Using the MMC mandates as an instrument for MMC enrollment, we found little evidence to suggest that MMC contracting reduced Medicaid spending. However, the effect of the mandates appears to vary across states as a function of the generosity of provider reimbursement. According to data from a survey of health care providers conducted two years before the start of our study period, in some states Medicaid reimbursed physicians, hospitals, and other health care providers much less generously than did private insurers.
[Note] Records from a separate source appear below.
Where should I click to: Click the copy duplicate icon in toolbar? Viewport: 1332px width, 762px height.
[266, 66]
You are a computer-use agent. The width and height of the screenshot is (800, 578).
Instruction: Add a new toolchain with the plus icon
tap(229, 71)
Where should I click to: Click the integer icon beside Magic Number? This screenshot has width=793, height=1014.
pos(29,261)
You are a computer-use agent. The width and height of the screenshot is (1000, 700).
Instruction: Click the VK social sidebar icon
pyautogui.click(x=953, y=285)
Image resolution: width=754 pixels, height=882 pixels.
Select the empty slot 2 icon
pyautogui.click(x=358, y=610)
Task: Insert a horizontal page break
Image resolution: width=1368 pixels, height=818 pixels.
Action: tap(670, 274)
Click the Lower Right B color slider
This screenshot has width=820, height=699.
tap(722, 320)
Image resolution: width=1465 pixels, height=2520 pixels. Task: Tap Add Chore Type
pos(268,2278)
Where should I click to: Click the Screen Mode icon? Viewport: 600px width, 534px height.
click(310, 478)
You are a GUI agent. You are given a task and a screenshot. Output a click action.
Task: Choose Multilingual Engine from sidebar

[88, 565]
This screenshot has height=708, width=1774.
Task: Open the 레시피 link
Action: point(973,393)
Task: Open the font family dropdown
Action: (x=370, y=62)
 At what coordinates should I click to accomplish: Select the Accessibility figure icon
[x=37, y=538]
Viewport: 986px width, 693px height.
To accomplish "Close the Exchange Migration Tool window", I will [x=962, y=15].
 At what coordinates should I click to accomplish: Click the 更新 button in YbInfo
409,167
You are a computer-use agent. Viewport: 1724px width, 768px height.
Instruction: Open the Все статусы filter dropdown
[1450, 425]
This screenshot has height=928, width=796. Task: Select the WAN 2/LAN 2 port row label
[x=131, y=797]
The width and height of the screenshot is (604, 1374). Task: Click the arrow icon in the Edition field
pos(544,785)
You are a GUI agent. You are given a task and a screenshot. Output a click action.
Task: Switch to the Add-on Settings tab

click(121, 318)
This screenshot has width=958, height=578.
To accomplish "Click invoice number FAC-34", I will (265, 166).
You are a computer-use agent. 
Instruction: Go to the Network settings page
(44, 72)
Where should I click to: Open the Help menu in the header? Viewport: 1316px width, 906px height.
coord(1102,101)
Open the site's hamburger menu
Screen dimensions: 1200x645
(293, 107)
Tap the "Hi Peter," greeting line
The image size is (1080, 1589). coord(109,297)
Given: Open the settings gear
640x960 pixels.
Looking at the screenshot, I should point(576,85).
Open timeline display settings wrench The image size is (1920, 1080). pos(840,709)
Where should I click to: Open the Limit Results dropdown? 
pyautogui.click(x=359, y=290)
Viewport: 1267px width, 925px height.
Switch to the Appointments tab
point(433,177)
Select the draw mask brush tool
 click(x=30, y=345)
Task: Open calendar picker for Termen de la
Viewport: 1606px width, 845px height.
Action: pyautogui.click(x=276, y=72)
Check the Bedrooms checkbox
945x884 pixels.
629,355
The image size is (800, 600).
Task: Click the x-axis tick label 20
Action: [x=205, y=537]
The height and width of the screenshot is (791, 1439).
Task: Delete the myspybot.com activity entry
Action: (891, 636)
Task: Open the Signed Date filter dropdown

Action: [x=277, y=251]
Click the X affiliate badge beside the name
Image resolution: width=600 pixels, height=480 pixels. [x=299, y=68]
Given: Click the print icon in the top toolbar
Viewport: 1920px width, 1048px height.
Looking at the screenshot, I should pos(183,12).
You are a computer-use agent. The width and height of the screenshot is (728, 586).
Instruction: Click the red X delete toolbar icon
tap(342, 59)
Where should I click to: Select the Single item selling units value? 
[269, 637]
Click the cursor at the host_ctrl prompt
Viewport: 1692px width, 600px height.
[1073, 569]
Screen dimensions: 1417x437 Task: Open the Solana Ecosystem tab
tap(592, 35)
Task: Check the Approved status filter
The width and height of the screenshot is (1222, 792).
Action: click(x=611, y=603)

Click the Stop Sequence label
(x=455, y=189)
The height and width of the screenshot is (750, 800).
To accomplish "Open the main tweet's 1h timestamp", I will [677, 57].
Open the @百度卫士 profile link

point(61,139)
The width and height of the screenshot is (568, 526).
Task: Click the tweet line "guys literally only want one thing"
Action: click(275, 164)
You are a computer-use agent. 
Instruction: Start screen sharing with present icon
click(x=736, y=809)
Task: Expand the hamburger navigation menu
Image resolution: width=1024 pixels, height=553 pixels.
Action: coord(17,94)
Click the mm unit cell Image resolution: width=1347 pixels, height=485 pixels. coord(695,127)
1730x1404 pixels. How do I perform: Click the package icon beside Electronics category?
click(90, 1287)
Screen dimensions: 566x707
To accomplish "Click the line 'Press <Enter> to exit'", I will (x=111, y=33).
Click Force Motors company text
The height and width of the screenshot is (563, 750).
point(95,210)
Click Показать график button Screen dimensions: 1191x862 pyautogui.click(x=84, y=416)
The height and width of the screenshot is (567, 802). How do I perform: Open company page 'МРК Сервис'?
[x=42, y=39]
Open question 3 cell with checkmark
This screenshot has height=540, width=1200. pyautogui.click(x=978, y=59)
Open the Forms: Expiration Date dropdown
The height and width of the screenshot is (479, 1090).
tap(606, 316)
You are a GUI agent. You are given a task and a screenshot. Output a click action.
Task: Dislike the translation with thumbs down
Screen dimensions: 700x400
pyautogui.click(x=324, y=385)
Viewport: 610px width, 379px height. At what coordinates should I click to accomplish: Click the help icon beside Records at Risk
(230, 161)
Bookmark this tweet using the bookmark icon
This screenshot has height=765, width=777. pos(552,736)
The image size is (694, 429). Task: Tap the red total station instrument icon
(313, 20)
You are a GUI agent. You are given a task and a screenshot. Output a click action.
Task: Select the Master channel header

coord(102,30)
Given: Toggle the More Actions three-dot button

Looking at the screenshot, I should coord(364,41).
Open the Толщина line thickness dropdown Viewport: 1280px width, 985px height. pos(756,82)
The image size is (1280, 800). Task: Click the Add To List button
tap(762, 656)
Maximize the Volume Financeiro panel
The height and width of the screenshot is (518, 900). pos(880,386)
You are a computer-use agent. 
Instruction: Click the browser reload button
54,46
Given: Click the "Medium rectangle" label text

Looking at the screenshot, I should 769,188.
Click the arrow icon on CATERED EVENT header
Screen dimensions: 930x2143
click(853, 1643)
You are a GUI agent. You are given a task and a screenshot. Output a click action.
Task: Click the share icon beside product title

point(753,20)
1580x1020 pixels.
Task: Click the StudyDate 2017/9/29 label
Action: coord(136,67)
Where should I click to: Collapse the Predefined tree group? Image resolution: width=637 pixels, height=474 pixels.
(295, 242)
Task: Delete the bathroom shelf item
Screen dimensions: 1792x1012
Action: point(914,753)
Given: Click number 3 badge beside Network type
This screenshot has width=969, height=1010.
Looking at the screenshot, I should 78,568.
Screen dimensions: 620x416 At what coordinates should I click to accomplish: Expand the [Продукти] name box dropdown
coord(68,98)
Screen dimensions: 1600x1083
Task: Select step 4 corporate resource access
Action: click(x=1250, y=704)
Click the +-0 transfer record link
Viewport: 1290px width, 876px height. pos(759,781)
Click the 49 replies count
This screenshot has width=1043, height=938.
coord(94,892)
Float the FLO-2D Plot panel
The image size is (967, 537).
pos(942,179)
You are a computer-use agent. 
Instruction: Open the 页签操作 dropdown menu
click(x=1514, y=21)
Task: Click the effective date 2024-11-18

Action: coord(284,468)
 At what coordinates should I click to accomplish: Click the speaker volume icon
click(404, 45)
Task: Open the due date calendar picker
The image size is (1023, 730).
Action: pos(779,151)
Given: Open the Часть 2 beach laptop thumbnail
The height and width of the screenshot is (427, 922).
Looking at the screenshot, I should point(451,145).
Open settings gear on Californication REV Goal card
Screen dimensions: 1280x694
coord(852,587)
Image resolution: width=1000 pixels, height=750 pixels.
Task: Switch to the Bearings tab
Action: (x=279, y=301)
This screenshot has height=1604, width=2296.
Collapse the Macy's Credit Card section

Thus, even if a private insurer could significantly lower utilization, it is plausible that spending would increase due to the higher prices that they pay providers. However, some states actually had Medicaid reimbursement that was comparable to that paid by private insurers. In those states, a reduction in utilization could translate into a reduction in Medicaid spending. Consistent with this, our results suggest that Medicaid spending did fall in states that began our study period with relatively high rates of provider reimbursement. Taken together, our results demonstrate that the spending effects of MMC contracting vary across states as a function of their FFS program's parameters, with some states well-positioned to reap budget savings and others likely to see an increase in Medicaid spending.

Endnotes

1.

Centers for Medicare and Medicaid Services (CMS) Office of the Actuary, "Table 3. National Health Expenditures; Historical and Projections, 1960–2025," 2016.
 

2.

M. Duggan, J. Gruber, and B. Vabson, "The Efficiency Consequences of Health Care Privatization: Evidence from Medicare Advantage Exits," NBER Working Paper 21650, October 2015, and forthcoming, American Economic Journal: Economic Policy.
 

3.

J. Brown, M. Duggan, I. Kuziemko, and W. Woolston, "How does Risk Selection Respond to Risk Adjustment? Evidence from the Medicare Advantage Program," NBER Working Paper 16977, April 2011, and American Economic Review, 104 (10), pp. 3335–64.
 

4.

M. Duggan, A. Starc, and B. Vabson "Who Benefits when the Government Pays More? Pass-Through in the Medicare Advantage Program," NBER Working Paper 19989, March 2014, and Journal of Public Economics, 141, 2016, pp. 50–67.
 

5.

L. Dafny, M. Duggan, and S. Ramanarayanan, "Paying a Premium on Your Premium? Consolidation in the U.S. Health Insurance Industry," NBER Working Paper 15434, October 2009, and American Economic Review, 102 (2), April 2012, pp. 1161–85.
 

6.

M. Duggan and F. Scott Morton, "The Effect of Medicare Part D on Pharmaceutical Prices and Utilization," NBER Working Paper 13917, April 2008, and American Economic Review, 100 (1), 2010, pp. 590–607.
 

7.

M. Duggan, "Does Contracting Out Increase the Efficiency of Government Programs? Evidence from Medicaid HMOs" NBER Working Paper 9091, August 2002, and Journal of Public Economics, 88 (12), 2004, pp. 2549–72.
 

8.

M. Duggan and T. Hayford, "Has the Shift to Managed Care Reduced Medicaid Expenditures? Evidence from State and Local-Level Mandates," NBER Working Paper 17236, July 2011, and Journal of Policy Analysis and Management, 32 (3), 2013, pp. 505–35.